Les médias sud-africains, et particulièrement la presse écrite caractérisée par sa grande diversité, reflètent aujourd’hui la société post-apartheid du pays avec la prise de pouvoir progressive de la majorité noire.
Dès janvier 1994, une loi portant création de l’Office indépendant de Radiodiffusion et de Télévision entrait en vigueur pour veiller à ce que tous les Sud-africains bénéficient de services de radio et de télévision plus équitables et de meilleure qualité, sans parti pris injustifié ni intervention intempestive à caractère répressif du gouvernement.
Deux ans plus tard, l’adoption de la nouvelle constitution sud-africaine garantit à chaque citoyen le droit à la liberté d’expression qui intègre la liberté de la presse et des médias, la liberté de recevoir ou de transmettre des informations ou des idées, la liberté de la création artistique, la liberté académique et la liberté de la recherche scientifique. Le pays abandonnait la discrimination raciale et les droits des citoyens ordinaires étaient désormais protégés par un texte plaçant à égalité la liberté d’expression et le droit à la dignité et l’égalité.

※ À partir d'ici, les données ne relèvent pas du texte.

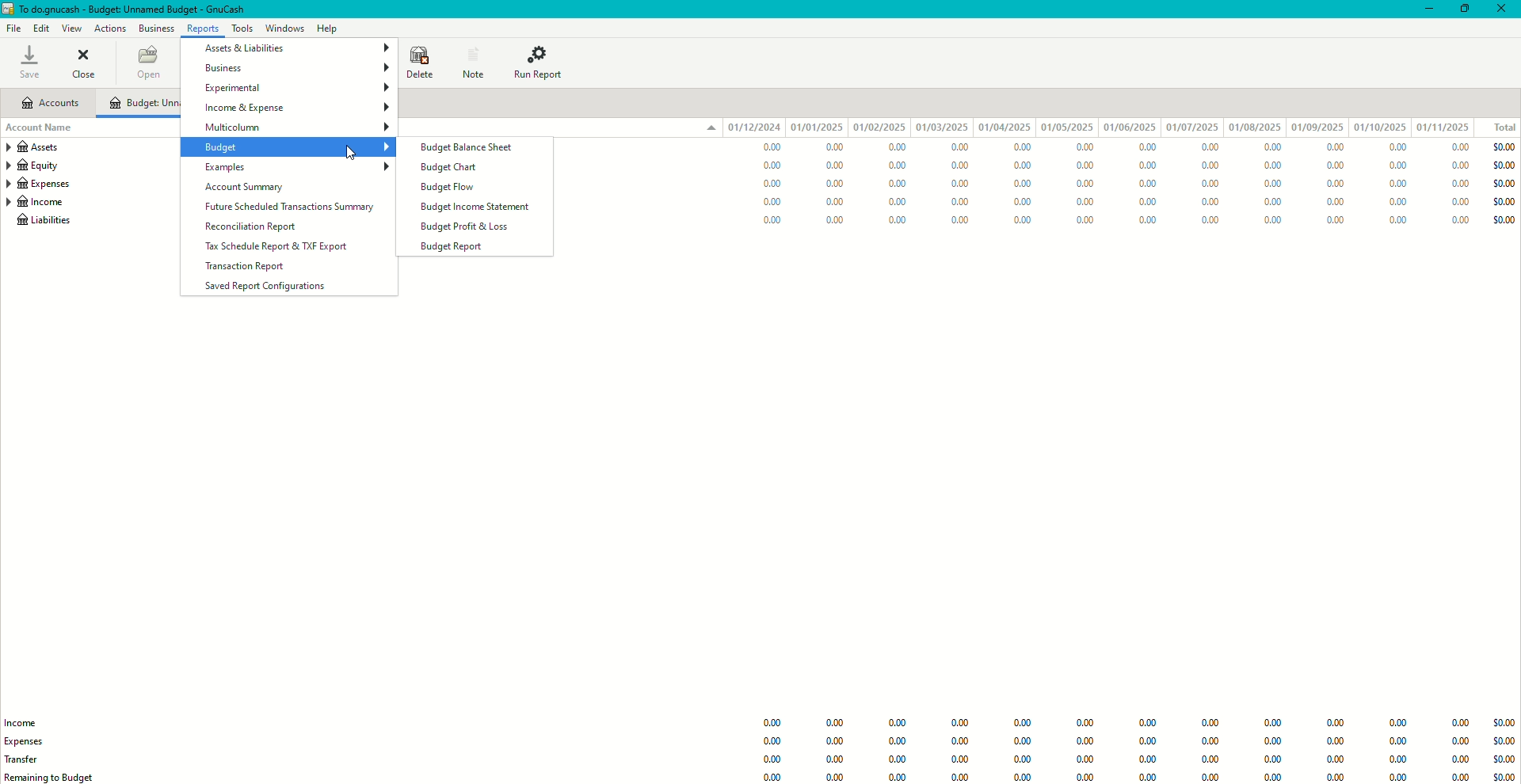 This screenshot has height=784, width=1521. What do you see at coordinates (468, 149) in the screenshot?
I see `Budget Balance Sheet` at bounding box center [468, 149].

L’industrie des journaux elle-même a pris une initiative pour encourager la diversité à la base : elle s’est jointe au gouvernement sud-africain pour créer l’Agence pour le Développement et la Diversité dans les Médias afin de faciliter la croissance des petits journaux. Au total, selon les responsables sud-africains, la presse de leur pays est aujourd’hui la plus active et la plus libre du continent. Avis nuancé par l’organisation Reporters sans frontières qui, dans son classement mondial de la liberté de la presse 2006, place certes le pays dans une bonne position (44e sur 131, avant le Japon et les États-Unis) mais après le Bénin, la Namibie, Maurice, le Ghana et le Mali.
Les progrès toutefois ont été spectaculaires, étant donné la situation qui prévalait avant la fin de l’apartheid. Dans les années 1980, il y avait plus de 100 lois pour restreindre la presse. Parmi ceux ayant défié le gouvernement et son régime de répression, bon nombre de journaux et de journalistes, particulièrement les rédacteurs noirs, furent harcelés et mis en détention alors que les journaux étaient censurés, menacés de fermeture, et parfois frappés d’interdiction.
Ces années virent la naissance d’une presse parallèle, avec des titres tels que The Weekly Mail, Grassroots, Vrye Weekblad et South, connus pour leur opposition acharnée au régime. Quand un État démocratique a émergé en 1994, très peu de titres de cette presse parallèle purent survivre. La grande exception fut The Weekly Mail qui, ayant gagné en importance, est devenu le Mail and Guardian.
Les changements ont également été considérables du point de vue du contrôle et de l’économie du monde de la presse. Avant 1994, l’industrie se partageait en deux groupes bien distincts : la presse de langue anglaise et la presse de langue afrikaans.
Un changement clé a eu lieu en 1995, lorsque le groupe Independent News and Media, sous contrôle étranger, est devenu majoritaire dans le groupe Argus (propriétaire de titres tels que The Star, Cape Times, The Argus et Daily News).
Autre bouleversement : en 1996, Johnnic Communications a pris le contrôle total de TML (propriétaire de The Sunday Times et de 50% de Business Day et Financial Mail), ce qui en a fait la plus grande société de médias au capital noir. Deux ans plus tard, sa filiale Caxton prenait le contrôle de Perskor (propriétaire de The Citizen) et consolidait son intérêt dans les journaux communautaires et les feuilles gratuites.
Ces mutations, ajoutées à d’autres, ont transformé le monde des médias, qui est passé d’un contrôle entièrement blanc à un contrôle blanc et noir, ouvert à des intérêts locaux et étrangers. Elles ont aussi permis l’ouverture au sein des équipes rédactionnelles : selon des études sud-africaines, la majorité des rédacteurs des journaux quotidiens et hebdomadaires sont en effet issus, depuis la fin de 2003, de la communauté noire. Ces changements n’ont toutefois pas encore atteint le domaine de l’égalité des sexes : il n’y a encore que peu de femmes aux postes clés de journaux importants.